As you walked into your room, you saw Newt and some food. You were exhausted. "You alright love?" "Yeah I guess." "C'mon I know you're not." Newt handed you some sandwiches. "Thanks." You were really hungry. Both of you talked about stuff. So both of you walked together slowly."After an elderly couple starts getting forgetful, they visit their doctor. Their doctor tells them that many people find it useful to write themselves little notes. Then Newt started cracking jokes. "When they get home, the wife says, "Dear, will you please go to the kitchen and get me a dish of ice cream? And maybe write that down so you won't forget?""Nonsense," says the husband. "I can remember a dish of ice cream.""Well, I'd also like some strawberries and whipped cream on it," the wife replies."My memory's not all that bad," says the husband. "No problem -- a dish of ice cream with strawberries and whipped cream. I don't need to write it down."He goes into the kitchen, and his wife hears pots and pans banging. The husband finally emerges from the kitchen and presents his wife with a plate of bacon and eggs.She looks at the plate and asks, "Hey, where's the toast I asked for?"" He said. (Sorry if that wasn't funny guys.) (jokes.cc.com/funny-partying---bad... the link for the joke if you liked it.) You laughed. So then both you walk slowly like I said earlier, Newt cracking his jokes, you laughed. So from form far away, it really looked like both of you were flirting. Oh yeah I almost forgot to type this down. As both of you were walking slowly, your hand and Newt's almost toughed.

Just right before both of you arrived to the mess hall, Newt fell on the floor. "Newt! What were you doing with my girlfriend!" Minho shouted. "What she's your girlfriend?!" Suddenly Minho felt embarrassed and guilty. "Shuck! I'm so sorry." Then he helped Newt get on the ground. "Oh yeah she's your girlfriend, sorry." "What the heck?!" you said. "We aren't dating." "Yeah both of you are." Minho argued like it was obvious. So you, Newt and Minho had dinner together.

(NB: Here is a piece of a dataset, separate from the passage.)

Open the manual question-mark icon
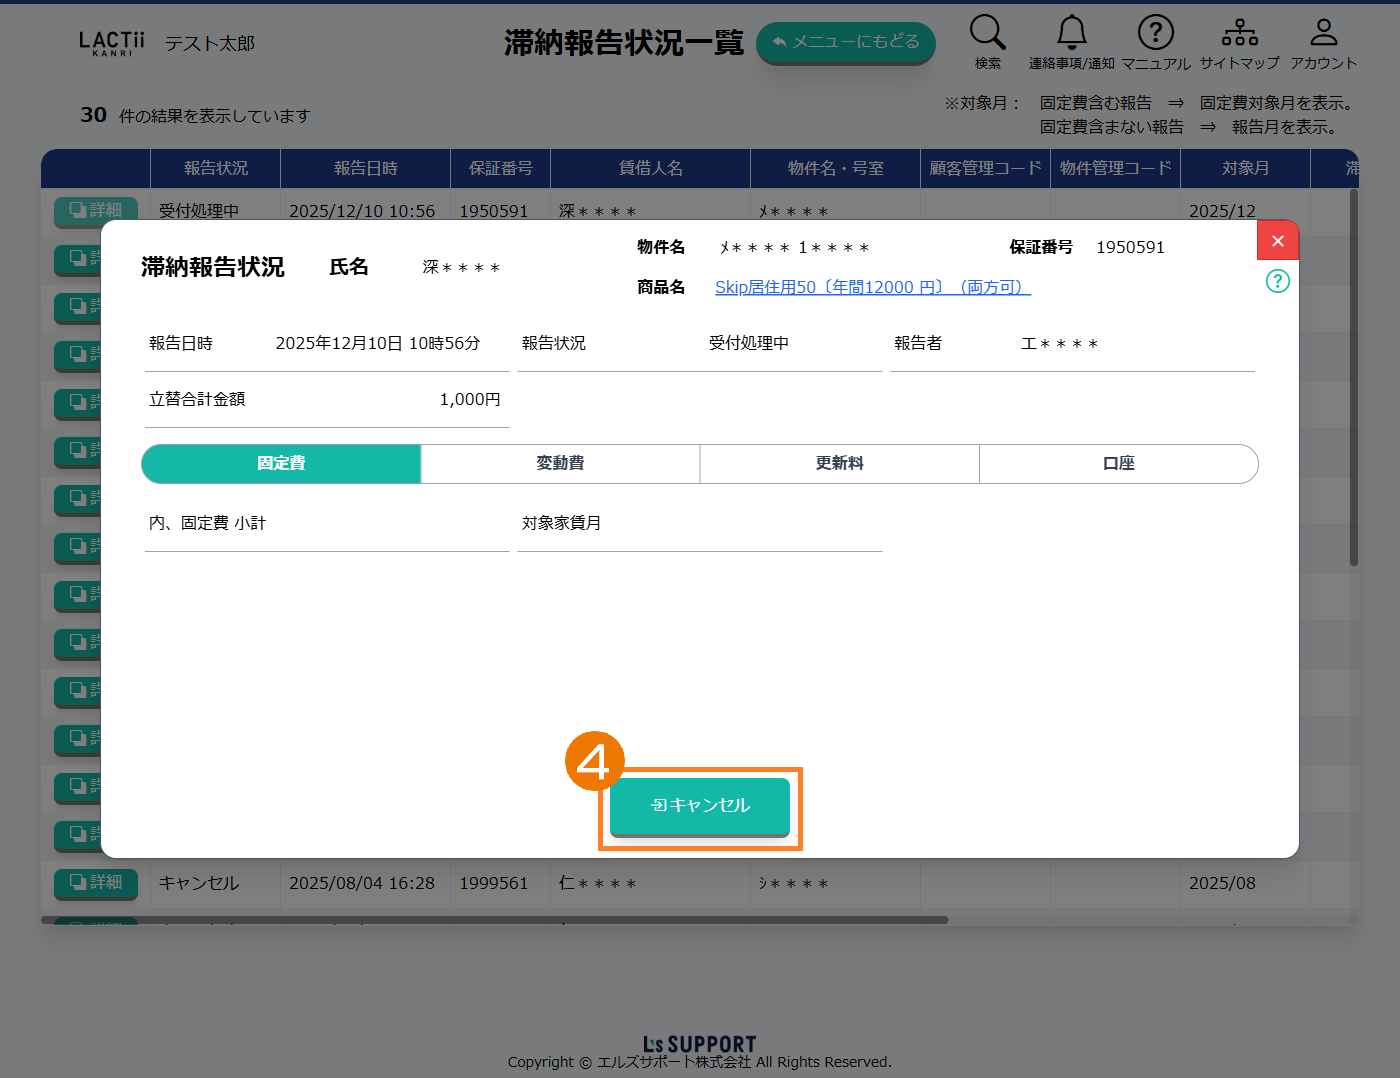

After dinner, you were so full that you were going to explode. You couldn't even move. Then you asked the two boys to carry you. And they did. Minho ended up in the slammer for the night. After Minho left, you asked, "Newt, do you mind staying for a while please?" "Sure why not." "What was the thing about you and Minho about? You know before dinner." "Nothing." Then you guys talked for a while.

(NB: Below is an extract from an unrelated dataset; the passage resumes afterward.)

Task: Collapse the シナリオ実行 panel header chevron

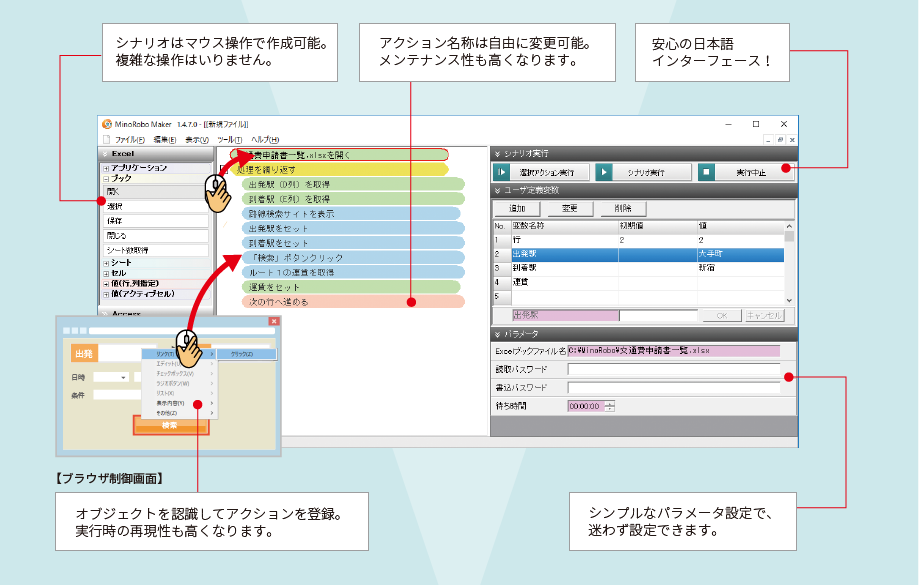Action: click(x=497, y=153)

*Newt's P.O.V (Point of View)

Ok. I'm thinking if I should kiss y/n or not. Should I? No maybe not. Yeah maybe I should. Bloody hell no. What if she hates me? Ok. I should it'll be the only time I can do it.

Ok. I'm going for it. "Newt. Thanks for everything," y/n said. I leaned forward. Pressed against her lips. She smells so nice. She kisses me back softly. I put my arms around her waist. She put hers around my neck.